On the issue of whether to continue funding Ukraine in their war against Russia, the Republican base has been split. Seventy House Republicans voted this summer to cut military aid, while DeSantis was roasted earlier this year by other Republicans for calling the issue a “territorial dispute,” which he later walked back.

On the debate stage, DeSantis hedged, saying that he would stop aid to Ukraine unless European governments stepped up to “pull their weight.”

Later former South Carolina governor and U.N. Ambassador Nikki Haley seemed to take him to task for that comment, saying that in terms of financial aid to GDP, “11 of the European countries have given more than the U.S,”, a claim that a CNN fact checker ruled was “accurate.”

When the candidates were asked if then Vice-President Mike Pence did the right thing by refusing to interfere in the congressional counting of electoral college votes as Donald Trump wanted in January 2021, DeSantis initially avoided answering the question, saying “this election is not about Jan. 6 of 2021. It’s about Jan. 20 of 2025, when the next President is going to take office.”

After Pence chided him for not answering the question, DeSantis responded that “Mike did his duty. I’ve got no beef with him.”

On the issue of abortion, DeSantis has seemingly never been comfortable in talking about the issue, even after signing a controversial six-week abortion ban which has turned off some of his biggest financial donors. The Florida governor said at the debate (as he has on the campaign trail) that he does not think a national abortion ban will work.

“Look, I understand Wisconsin is going to do it different than Texas. I understand Iowa and New Hampshire are going to do different. But I will support the cause of life as governor and as president,” DeSantis said.

While some critics dismissed his performance as relatively nondescript, some in the conservative intelligentsia applauded DeSantis’ performance.

“With his performance, DeSantis cemented himself as the man best suited to unseat Trump as the undisputed champion of Republican politics,” wrote New York Post columnist Isaac Schoor.

“DeSantis was solid, hit all his themes, and took no incoming fire – he helped himself,” said National Review editor Rich Lowry on X.

The governor’s critics were merciless.

“I think DeSantis tonight was absolutely terrible,” said MSNBC host Rachel Maddow. “I was shocked at how bad Ron DeSantis is at playing  politician.”

“Tonight, all of America saw what Floridians already know. Ron DeSantis is a small, weak politician whose anti-freedom agenda withers under the bright lights of a debate stage,” said Anders Croy, a spokesman for the anti-DeSantis group DeSantis Watch. “Our message for Ron DeSantis is simple: Drop out. Come home.

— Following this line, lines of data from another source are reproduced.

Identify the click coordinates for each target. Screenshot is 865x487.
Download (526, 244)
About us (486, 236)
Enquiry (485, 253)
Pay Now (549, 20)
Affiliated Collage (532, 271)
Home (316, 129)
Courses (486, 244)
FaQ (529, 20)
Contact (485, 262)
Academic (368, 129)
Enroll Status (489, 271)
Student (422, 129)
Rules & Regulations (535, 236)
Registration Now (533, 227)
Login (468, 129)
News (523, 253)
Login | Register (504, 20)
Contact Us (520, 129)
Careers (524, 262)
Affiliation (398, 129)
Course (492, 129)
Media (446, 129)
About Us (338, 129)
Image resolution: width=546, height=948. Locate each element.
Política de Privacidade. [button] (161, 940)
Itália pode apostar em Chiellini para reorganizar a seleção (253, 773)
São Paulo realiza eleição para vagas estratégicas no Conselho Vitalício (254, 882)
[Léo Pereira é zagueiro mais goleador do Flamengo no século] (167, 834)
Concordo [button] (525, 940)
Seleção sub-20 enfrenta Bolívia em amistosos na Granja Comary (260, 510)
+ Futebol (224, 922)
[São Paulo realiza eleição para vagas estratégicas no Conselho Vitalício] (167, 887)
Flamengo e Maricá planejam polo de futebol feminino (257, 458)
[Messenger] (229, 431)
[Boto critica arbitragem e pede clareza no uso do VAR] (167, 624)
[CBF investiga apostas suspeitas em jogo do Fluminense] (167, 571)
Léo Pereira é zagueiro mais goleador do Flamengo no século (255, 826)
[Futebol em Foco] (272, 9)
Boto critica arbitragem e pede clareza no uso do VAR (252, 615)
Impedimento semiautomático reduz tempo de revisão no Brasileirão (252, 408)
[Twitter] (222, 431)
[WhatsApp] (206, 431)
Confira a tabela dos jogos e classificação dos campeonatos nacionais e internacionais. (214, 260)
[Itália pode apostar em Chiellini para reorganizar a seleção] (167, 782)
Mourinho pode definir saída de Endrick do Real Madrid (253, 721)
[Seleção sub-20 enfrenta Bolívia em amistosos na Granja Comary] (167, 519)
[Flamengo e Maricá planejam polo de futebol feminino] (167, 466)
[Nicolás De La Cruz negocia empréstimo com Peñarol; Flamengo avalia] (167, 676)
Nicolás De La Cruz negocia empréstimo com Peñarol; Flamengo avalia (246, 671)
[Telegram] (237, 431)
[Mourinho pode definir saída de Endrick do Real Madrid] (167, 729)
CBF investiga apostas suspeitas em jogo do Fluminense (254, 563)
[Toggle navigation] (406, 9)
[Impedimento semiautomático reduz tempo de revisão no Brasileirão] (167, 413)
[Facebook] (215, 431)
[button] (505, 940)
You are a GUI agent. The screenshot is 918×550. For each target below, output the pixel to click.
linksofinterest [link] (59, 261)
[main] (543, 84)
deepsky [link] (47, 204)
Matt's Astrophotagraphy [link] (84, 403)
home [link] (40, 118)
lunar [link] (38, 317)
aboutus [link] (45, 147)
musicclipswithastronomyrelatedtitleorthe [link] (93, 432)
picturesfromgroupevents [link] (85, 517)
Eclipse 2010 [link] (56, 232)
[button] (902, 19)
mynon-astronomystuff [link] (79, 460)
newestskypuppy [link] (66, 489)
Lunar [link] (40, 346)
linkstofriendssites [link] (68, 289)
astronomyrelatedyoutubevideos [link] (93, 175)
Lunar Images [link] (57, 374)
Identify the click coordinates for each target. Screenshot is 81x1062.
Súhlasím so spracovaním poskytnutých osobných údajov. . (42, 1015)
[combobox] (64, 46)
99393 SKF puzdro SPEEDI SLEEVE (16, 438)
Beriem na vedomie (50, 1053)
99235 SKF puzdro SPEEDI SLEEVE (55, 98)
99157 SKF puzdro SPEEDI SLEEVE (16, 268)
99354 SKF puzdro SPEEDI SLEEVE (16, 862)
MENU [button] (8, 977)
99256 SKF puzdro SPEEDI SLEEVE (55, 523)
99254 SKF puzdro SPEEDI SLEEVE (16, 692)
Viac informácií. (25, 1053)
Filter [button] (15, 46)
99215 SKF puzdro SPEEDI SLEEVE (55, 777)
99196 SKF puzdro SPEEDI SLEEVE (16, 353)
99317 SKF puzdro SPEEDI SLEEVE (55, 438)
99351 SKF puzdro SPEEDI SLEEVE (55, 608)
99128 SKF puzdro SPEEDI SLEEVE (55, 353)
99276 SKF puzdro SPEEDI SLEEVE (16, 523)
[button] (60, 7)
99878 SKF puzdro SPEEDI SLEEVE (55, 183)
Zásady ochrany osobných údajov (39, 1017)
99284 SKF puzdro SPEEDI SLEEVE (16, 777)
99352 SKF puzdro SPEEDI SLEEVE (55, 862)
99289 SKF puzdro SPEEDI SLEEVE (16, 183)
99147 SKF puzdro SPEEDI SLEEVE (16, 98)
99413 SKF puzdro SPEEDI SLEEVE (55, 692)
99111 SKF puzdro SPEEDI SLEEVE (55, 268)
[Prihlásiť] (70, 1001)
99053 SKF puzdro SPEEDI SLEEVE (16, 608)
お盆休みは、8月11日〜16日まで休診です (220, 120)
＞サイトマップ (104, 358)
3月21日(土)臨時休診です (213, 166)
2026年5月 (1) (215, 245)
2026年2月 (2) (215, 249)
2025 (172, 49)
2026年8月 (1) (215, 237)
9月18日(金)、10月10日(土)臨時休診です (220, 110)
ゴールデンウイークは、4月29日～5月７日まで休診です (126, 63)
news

Do your job and stop wasting taxpayer dollars on this ego-driven vanity project while Floridians continue to suffer under the affordability crisis you created.”

The debate came at a time when  the Florida governor’s popularity with the national GOP base has never been lower since he declared his candidacy for president in May.

Yahoo/YouGov poll of 1,665 adults released earlier this week showed that DeSantis’ support among Republican primary voters had dropped to an all-time low of just 12% – an 11% drop in just the last month alone. That’s now just 4 points higher than Ramaswamy – and the poll was taken last week, before the Wednesday night’s debate.